EXCERPTED RECORDS
******
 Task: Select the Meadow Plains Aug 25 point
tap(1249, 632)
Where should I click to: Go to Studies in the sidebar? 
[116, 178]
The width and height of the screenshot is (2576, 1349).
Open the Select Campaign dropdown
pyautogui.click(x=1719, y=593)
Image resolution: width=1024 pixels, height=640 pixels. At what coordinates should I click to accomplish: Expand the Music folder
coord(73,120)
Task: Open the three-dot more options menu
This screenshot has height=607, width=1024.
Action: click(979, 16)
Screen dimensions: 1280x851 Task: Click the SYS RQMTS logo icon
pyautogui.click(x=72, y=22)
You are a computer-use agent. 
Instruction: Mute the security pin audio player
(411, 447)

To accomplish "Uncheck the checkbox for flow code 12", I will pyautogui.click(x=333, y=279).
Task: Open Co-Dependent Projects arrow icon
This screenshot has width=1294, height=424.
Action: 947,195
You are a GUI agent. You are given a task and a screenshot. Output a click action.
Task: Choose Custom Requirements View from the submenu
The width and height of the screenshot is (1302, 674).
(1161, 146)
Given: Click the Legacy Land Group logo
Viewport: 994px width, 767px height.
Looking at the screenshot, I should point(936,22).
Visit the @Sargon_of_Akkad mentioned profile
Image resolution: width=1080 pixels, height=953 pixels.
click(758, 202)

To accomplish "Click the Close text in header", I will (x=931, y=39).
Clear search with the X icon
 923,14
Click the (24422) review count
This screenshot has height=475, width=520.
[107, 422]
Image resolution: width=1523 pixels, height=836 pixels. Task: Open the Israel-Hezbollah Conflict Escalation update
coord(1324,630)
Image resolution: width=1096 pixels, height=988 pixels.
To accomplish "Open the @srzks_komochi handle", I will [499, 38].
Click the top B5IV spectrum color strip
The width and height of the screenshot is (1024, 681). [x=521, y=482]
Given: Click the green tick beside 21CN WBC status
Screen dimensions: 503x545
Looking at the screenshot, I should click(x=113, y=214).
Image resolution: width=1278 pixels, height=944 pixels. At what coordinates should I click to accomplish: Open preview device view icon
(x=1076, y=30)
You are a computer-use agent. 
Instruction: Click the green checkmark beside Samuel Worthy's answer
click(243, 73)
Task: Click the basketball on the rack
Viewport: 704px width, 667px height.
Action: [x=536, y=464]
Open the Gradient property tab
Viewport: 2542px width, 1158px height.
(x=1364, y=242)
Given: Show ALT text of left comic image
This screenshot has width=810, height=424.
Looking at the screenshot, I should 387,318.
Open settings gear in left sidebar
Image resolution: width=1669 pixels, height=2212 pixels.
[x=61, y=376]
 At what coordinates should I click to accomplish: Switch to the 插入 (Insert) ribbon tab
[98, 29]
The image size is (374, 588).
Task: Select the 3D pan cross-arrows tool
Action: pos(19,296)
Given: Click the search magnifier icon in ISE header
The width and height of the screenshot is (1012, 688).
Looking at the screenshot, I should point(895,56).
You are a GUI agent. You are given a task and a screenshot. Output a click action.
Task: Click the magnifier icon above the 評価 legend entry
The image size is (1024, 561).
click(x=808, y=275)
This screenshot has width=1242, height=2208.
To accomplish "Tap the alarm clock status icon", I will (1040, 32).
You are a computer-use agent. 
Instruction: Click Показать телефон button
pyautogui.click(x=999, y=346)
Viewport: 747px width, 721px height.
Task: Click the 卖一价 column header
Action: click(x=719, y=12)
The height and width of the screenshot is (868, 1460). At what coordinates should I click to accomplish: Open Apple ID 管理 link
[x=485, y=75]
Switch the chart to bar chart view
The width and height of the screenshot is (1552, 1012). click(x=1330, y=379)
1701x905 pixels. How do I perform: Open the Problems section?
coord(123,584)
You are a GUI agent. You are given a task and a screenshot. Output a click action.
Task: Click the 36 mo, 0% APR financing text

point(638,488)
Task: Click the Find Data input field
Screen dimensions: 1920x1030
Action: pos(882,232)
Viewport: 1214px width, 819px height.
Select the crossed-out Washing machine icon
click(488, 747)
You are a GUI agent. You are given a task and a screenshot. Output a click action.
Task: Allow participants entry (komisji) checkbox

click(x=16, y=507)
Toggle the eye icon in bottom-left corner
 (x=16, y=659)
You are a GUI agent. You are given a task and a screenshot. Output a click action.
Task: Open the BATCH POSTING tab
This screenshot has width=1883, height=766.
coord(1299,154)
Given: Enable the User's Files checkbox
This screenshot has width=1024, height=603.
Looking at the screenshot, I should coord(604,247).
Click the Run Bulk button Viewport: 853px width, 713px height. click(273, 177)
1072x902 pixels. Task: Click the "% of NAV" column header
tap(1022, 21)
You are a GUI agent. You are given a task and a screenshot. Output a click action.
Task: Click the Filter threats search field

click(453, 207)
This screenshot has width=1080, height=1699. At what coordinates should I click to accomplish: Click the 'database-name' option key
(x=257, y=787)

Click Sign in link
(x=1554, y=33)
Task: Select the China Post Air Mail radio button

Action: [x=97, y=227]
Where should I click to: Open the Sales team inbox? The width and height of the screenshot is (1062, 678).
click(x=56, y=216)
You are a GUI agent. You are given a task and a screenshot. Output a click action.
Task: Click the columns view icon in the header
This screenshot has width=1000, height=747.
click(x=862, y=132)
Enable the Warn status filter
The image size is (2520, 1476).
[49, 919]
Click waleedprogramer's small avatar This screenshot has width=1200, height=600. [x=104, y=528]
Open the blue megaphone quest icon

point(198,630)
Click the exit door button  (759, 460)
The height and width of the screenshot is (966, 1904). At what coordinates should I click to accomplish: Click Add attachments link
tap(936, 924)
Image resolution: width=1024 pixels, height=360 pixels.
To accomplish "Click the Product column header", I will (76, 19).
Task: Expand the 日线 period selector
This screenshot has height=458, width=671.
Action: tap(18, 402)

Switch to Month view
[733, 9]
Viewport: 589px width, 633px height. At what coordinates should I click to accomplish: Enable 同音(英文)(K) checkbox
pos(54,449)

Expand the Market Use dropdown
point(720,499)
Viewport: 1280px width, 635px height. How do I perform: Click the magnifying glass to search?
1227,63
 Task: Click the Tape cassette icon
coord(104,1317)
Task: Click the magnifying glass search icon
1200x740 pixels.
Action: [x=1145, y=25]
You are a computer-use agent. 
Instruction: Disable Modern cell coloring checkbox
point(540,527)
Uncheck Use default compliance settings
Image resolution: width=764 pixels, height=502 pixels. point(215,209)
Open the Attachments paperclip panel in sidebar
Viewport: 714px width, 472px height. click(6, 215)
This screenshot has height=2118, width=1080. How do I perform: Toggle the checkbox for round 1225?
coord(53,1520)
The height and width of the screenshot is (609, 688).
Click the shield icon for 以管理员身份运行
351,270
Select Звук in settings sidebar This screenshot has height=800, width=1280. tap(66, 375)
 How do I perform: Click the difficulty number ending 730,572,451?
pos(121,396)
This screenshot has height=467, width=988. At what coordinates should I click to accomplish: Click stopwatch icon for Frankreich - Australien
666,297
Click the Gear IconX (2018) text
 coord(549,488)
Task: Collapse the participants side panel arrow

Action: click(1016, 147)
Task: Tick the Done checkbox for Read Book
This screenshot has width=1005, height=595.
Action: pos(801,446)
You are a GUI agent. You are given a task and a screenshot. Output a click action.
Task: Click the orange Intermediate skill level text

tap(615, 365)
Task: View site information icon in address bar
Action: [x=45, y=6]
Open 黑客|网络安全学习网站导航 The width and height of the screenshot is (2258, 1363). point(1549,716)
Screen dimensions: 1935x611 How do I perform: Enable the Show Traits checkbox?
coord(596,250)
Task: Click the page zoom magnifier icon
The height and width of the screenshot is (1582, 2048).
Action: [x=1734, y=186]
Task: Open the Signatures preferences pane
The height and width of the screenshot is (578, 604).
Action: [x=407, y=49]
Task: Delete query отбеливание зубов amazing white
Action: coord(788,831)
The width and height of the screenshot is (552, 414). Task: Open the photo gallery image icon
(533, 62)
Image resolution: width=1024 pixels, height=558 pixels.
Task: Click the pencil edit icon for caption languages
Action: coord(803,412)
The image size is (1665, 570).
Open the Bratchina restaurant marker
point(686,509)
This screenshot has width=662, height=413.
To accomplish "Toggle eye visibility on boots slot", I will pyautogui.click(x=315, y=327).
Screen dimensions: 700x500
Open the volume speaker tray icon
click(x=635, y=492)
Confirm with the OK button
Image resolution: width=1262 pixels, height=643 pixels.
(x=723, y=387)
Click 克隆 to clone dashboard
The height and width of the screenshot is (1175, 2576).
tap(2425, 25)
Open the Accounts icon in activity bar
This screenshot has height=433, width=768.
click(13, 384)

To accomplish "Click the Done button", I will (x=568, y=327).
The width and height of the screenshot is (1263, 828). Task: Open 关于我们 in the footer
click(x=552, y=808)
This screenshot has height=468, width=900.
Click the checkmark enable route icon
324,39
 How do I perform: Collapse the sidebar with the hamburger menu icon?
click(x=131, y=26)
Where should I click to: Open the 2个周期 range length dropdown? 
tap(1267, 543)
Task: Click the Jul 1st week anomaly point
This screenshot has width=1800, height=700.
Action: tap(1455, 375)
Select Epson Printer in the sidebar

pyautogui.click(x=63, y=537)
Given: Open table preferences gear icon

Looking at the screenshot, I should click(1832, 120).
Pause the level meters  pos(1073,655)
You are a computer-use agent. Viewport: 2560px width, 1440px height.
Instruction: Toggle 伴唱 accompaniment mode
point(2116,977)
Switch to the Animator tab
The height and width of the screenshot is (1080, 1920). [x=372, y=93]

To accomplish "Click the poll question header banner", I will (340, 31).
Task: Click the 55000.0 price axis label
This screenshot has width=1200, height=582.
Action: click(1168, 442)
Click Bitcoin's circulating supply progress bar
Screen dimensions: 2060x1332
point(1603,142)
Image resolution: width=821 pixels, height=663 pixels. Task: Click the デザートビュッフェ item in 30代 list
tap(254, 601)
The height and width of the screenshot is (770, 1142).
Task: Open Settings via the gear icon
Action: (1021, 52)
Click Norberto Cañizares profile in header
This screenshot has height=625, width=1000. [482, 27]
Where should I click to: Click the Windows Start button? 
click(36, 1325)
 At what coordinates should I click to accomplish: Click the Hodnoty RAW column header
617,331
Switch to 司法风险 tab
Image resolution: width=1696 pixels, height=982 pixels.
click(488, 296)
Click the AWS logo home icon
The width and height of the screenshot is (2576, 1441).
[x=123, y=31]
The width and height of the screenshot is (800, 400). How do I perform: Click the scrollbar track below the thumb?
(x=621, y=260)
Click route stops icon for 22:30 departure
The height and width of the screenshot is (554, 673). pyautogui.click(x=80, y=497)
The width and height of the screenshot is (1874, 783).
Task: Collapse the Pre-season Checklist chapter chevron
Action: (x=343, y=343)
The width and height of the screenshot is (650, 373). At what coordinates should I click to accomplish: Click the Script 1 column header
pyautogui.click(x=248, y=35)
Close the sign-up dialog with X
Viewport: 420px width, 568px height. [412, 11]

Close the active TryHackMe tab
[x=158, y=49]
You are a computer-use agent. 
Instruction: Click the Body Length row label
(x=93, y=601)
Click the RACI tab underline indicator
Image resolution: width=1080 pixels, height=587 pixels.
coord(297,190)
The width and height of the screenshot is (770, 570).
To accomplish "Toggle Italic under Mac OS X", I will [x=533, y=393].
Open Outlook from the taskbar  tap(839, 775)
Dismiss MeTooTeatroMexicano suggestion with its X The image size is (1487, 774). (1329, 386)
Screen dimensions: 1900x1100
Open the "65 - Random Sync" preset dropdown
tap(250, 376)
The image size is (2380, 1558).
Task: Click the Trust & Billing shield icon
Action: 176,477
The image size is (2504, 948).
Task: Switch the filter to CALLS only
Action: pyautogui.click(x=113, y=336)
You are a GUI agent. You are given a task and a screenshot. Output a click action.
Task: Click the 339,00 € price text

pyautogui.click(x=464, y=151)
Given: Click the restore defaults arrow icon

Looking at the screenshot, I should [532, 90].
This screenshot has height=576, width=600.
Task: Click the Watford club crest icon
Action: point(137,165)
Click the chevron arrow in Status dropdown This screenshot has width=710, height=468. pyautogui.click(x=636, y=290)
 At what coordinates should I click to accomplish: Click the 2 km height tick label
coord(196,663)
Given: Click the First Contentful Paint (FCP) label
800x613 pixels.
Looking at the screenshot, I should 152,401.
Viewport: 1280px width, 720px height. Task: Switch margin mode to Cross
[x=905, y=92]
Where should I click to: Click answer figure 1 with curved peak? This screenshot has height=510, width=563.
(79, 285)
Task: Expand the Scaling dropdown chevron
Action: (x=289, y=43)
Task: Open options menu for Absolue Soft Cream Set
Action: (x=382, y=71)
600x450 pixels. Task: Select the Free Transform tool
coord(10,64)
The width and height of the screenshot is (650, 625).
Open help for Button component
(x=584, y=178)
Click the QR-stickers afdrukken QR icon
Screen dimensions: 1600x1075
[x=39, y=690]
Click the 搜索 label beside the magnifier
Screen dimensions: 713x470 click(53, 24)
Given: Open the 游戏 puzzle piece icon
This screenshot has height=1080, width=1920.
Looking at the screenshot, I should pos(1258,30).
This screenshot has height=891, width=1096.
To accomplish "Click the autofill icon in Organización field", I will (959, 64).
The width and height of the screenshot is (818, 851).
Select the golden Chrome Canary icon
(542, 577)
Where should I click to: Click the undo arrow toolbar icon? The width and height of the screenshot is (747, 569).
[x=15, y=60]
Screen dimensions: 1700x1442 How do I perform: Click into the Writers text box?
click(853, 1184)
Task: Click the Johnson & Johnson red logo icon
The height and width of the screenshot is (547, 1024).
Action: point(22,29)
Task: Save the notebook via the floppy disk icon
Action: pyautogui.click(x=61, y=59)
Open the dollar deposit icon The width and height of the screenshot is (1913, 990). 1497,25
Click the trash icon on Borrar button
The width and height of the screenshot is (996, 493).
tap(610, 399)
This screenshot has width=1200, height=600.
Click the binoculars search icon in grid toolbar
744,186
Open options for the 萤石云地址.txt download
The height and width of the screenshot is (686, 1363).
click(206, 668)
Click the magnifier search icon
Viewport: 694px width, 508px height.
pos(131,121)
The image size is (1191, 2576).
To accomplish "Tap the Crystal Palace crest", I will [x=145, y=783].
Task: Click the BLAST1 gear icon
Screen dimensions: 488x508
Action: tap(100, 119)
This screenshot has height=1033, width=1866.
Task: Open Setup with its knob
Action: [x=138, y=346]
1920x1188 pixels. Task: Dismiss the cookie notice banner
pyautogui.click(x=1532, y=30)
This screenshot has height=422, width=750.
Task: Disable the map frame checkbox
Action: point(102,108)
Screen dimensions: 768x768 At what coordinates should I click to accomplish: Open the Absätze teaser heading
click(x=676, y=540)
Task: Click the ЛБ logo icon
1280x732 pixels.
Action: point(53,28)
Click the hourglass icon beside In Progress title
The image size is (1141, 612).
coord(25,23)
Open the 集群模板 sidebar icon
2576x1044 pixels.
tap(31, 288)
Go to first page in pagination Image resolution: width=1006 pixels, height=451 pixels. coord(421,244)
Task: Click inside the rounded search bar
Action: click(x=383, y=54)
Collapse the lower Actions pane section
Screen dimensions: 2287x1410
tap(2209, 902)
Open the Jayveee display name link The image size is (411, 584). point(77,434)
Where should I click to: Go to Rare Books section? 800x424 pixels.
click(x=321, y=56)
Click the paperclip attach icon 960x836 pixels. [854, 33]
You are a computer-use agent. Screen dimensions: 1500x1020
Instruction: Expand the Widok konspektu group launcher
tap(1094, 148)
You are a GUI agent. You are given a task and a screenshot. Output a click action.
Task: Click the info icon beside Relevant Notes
******
AIM OF THE TASK
Reproduce verbatim the portion of the items that opens with the line containing "The width and height of the screenshot is (800, 400)." and closes with the line containing "pyautogui.click(x=464, y=151)", including both of those lines.

RESPONSE FOR THIS EXERCISE
The width and height of the screenshot is (800, 400). How do I perform: Click the scrollbar track below the thumb?
(x=621, y=260)
Click route stops icon for 22:30 departure
The height and width of the screenshot is (554, 673). pyautogui.click(x=80, y=497)
The width and height of the screenshot is (1874, 783).
Task: Collapse the Pre-season Checklist chapter chevron
Action: (x=343, y=343)
The width and height of the screenshot is (650, 373). At what coordinates should I click to accomplish: Click the Script 1 column header
pyautogui.click(x=248, y=35)
Close the sign-up dialog with X
Viewport: 420px width, 568px height. [412, 11]

Close the active TryHackMe tab
[x=158, y=49]
You are a computer-use agent. 
Instruction: Click the Body Length row label
(x=93, y=601)
Click the RACI tab underline indicator
Image resolution: width=1080 pixels, height=587 pixels.
coord(297,190)
The width and height of the screenshot is (770, 570).
To accomplish "Toggle Italic under Mac OS X", I will [x=533, y=393].
Open Outlook from the taskbar  tap(839, 775)
Dismiss MeTooTeatroMexicano suggestion with its X The image size is (1487, 774). (1329, 386)
Screen dimensions: 1900x1100
Open the "65 - Random Sync" preset dropdown
tap(250, 376)
The image size is (2380, 1558).
Task: Click the Trust & Billing shield icon
Action: 176,477
The image size is (2504, 948).
Task: Switch the filter to CALLS only
Action: pyautogui.click(x=113, y=336)
You are a GUI agent. You are given a task and a screenshot. Output a click action.
Task: Click the 339,00 € price text

pyautogui.click(x=464, y=151)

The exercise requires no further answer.